Kerala is to Ayurveda what Burgundy is to wine. The 5,000-year-old tradition was nurtured here by physician families across centuries, and the state today holds more accredited centres than the rest of India combined. People fly in from Berlin, Sydney, Dubai and California specifically for it.
If you are considering a wellness trip, this chapter is the one to read first. We answer the questions every first-timer asks: what actually happens, how long should I stay, when should I come, and which centres are worth the airfare.
What actually happens at an Ayurveda retreat
On arrival, you sit with a vaidya — a qualified Ayurvedic physician — for a consultation that runs about an hour. They take your pulse, ask about sleep, digestion, energy, stress and history, and determine your prakriti (constitutional type) and any imbalances. From this they design a daily programme: which therapies, which oils, which foods, what time to wake, when to rest.
A typical day looks like this. A morning herbal tea. A yoga class at sunrise. Breakfast cooked specifically for your prescribed diet. A two-to-three hour treatment block: perhaps abhyanga (a synchronised four-handed oil massage), shirodhara (the warm stream of oil over the forehead), or one of the steamed-leaf bundle therapies. A long, slow lunch. A rest. Another shorter treatment in the afternoon. A sunset walk on the beach or in the garden. Dinner. Sleep early.
It is gentler than people expect, and more transformative than they imagine. By the end of the second week, almost everyone reports better sleep, calmer digestion, clearer skin, and a sense of having put down something they didn't realise they were carrying.
How long should you stay?
The honest answer is: longer than you think. A genuine panchakarma — the deep purification protocol Ayurveda is most famous for — needs a minimum of fourteen days, and unfolds best over twenty-one. A week is enough for a 'rejuvenation' programme (rasayana), which is wonderful but lighter. Three days is a spa break, not Ayurveda — beautiful, but not what you flew here for.
If you have only a week, choose rasayana and don't apologise for it. If you can carve out three weeks, you will return home a different person. Most of our readers settle on fourteen days, which is the sweet spot.
When to come
Counter-intuitively, the monsoon — June through September — is the season classical Ayurveda prefers. The cool, humid weather opens the skin's pores, the body becomes more receptive to oil-based therapies, and the heat of the dry months no longer interferes with the rest periods between treatments.

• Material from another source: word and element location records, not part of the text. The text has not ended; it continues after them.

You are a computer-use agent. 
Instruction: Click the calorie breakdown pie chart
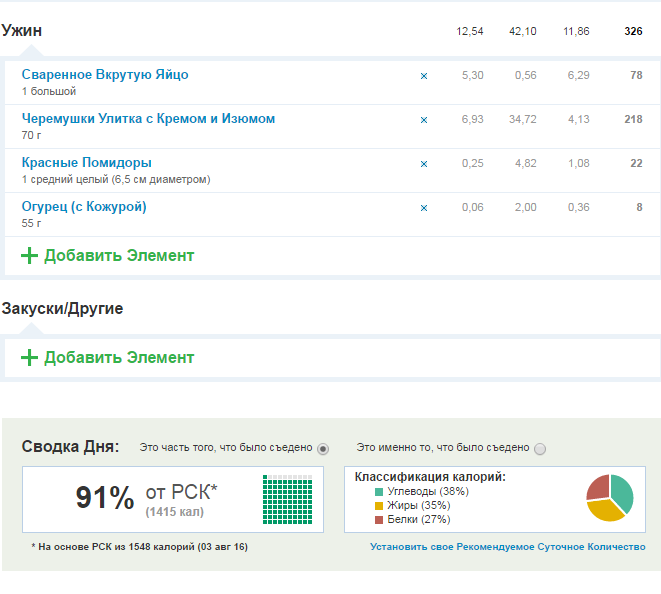[x=609, y=497]
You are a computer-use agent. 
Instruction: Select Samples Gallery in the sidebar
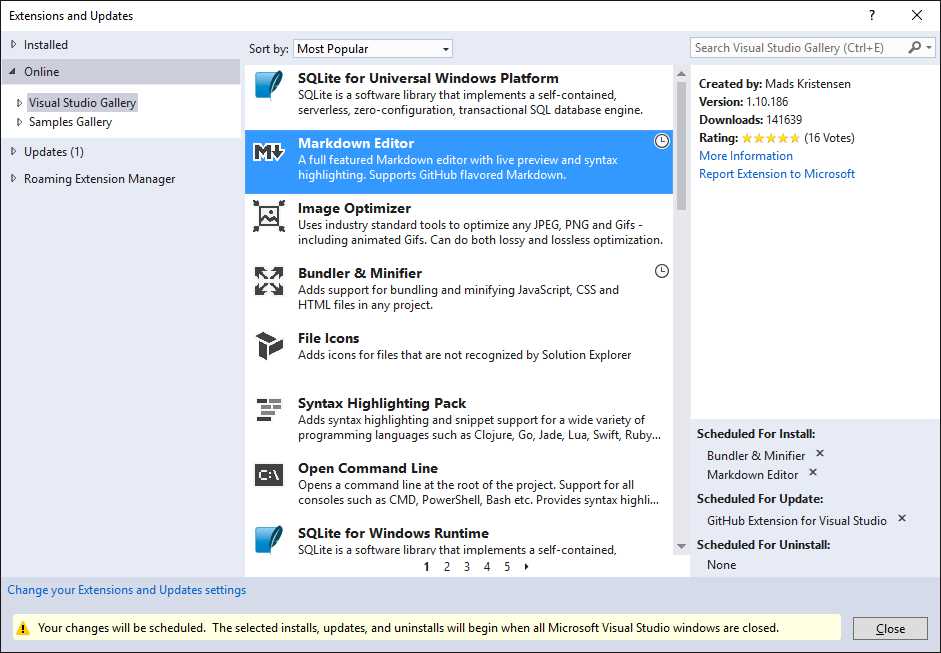coord(70,121)
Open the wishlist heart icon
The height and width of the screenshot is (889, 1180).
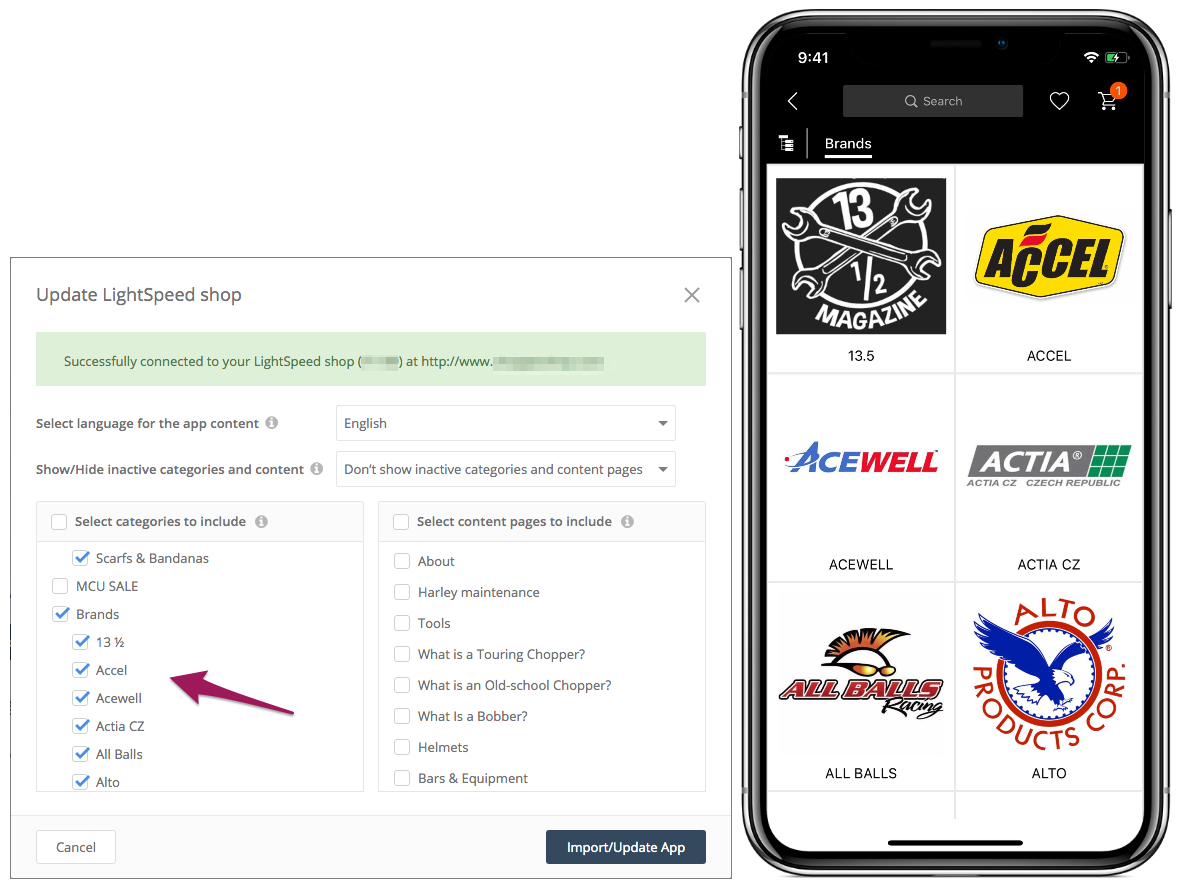(x=1059, y=101)
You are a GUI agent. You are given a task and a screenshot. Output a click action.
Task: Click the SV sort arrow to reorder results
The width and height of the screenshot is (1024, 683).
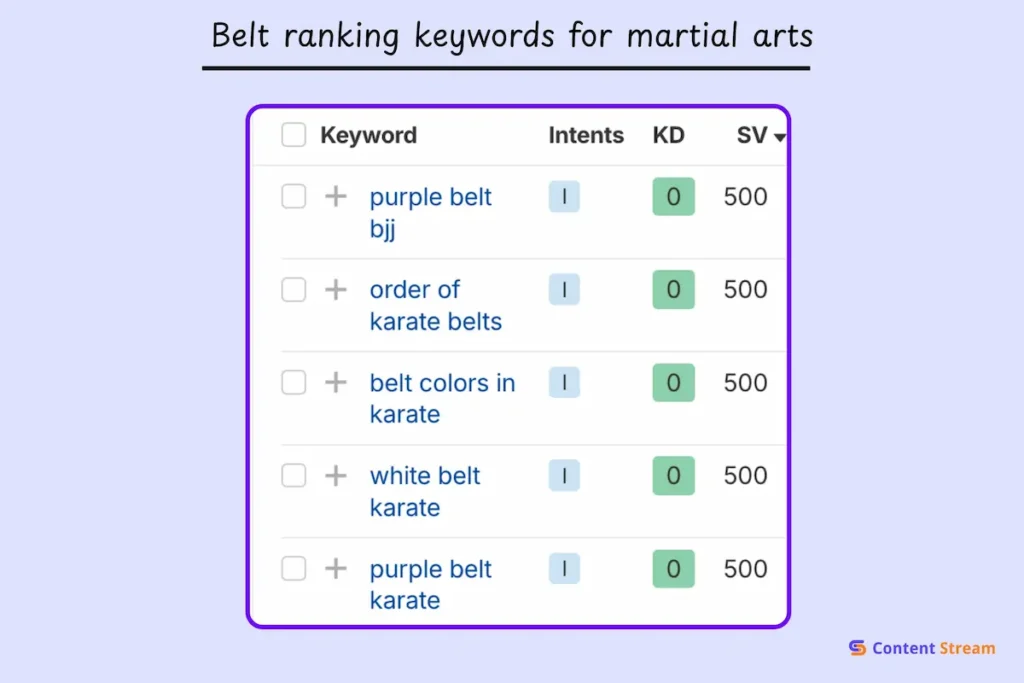[778, 138]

The marketing season (November to February) is more about European winter holidays than Ayurvedic doctrine. The treatments work then too — but if you have flexibility, choose July or August. You will pay less, share the centre with fewer people, and receive what the tradition was designed for.
Choosing a centre
Look for one of two government certifications: Green Leaf (the higher tier, around 59 centres state-wide) or Olive Leaf (around 45). Certification covers physician credentials, the authenticity of preparations, and treatment standards. It is the floor, not the ceiling.
Beyond the certification, ask three questions before booking. First, is there a resident physician (not a visiting one)? Second, is the kitchen capable of cooking individually for each guest's prescribed diet? Third, what is the typical length of stay among other guests? At a serious centre, the answer to the third question will be 'two to three weeks'. At a spa-with-Ayurveda-branding, it will be 'three to five days'.
Our shortlist of centres we have personally visited and trust runs to about a dozen names — from the legendary Kottakkal Arya Vaidya Sala, founded in 1902, to small physician-led places in Thrissur and Palakkad districts that don't advertise to foreigners but should. The dispatch linked at the foot of this page has the full list.
Four small things we'd build the trip around.
Kottakkal Arya Vaidya Sala
Founded 1902. The most respected institution in classical Ayurveda.
Somatheeram, Chowara coast
The first beachfront Ayurveda resort in India, still among the best.
Kalari Kovilakom, Palakkad
A converted royal palace; the most refined of the residential clinics.
Niraamaya, Kovalam
Cliff-top, intimate, ten cottages, an exceptional resident vaidya.